> EXERCISES TO COMPLETE
1. In the forum thread about turning a milk chiller into a heated honey tank, how large was Jean-Marc's tank?
2. Transcribe the stretch of the forum thread from "## Brian Suchan" through "(Dec 14, 2008)".

> SOURCE PASSAGE
------------------------------------------------------------------------

# Turning a milk chiller unit into a heated honey tank.



## Brian Suchan (Apr 6, 2005)

I came across a 150 gal milk chiller unit real cheap last year, and just wondering what is the best way to heat the tank up. I would think a 5gal water heater with a circulating pump??? any ideas or anyone had experience with this set up? thanks


----------



## Roland (Dec 14, 2008)

Do you have a hot water boiler? That is what we used.

Crazy Roland


----------



## jean-marc (Jan 13, 2005)

I have a 900 gallon tank and used the small heater that Cowan sells to heat the knives on their uncappers. It has a pump to circulate the water. Surprisingly it kept the honey very warm. Most of the bits of wax would come to the surface come the end of the day. By morning they were pretty much all there. I would think that for 150 gallon tank a rheostat would be in order, otherwise the honey would get burnt.

Jean-Marc


----------



## Allen Martens (Jan 13, 2007)

When I used to use a 600 gallon I would heat it using a 10 gallon electric hot water than and a circulating pump. Heating all night would get the honey very warm as well. Partially this depends upon how warm the honey is entering the tank. If I were to use the system now I would connect the pump to a heat sensor.

------------------------------------------------------------------------

> INFORMATION SUPPLIED
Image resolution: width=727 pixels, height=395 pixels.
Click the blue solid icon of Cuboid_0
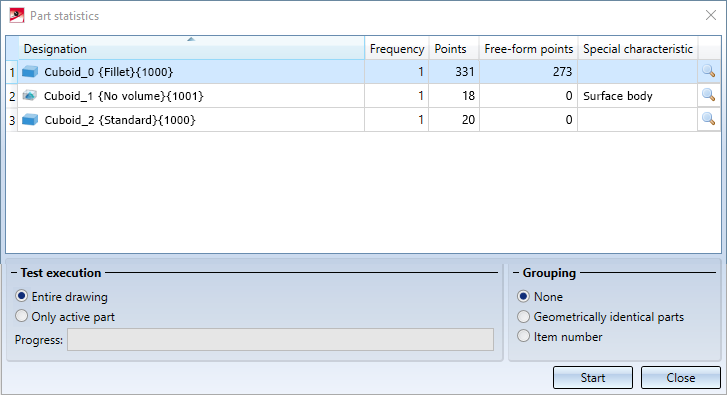coord(30,72)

------------------------------------------------------------------------

> CORRECT ANSWERS
1. 900 gallons.

2.
## Brian Suchan (Apr 6, 2005)

I came across a 150 gal milk chiller unit real cheap last year, and just wondering what is the best way to heat the tank up. I would think a 5gal water heater with a circulating pump??? any ideas or anyone had experience with this set up? thanks


----------



## Roland (Dec 14, 2008)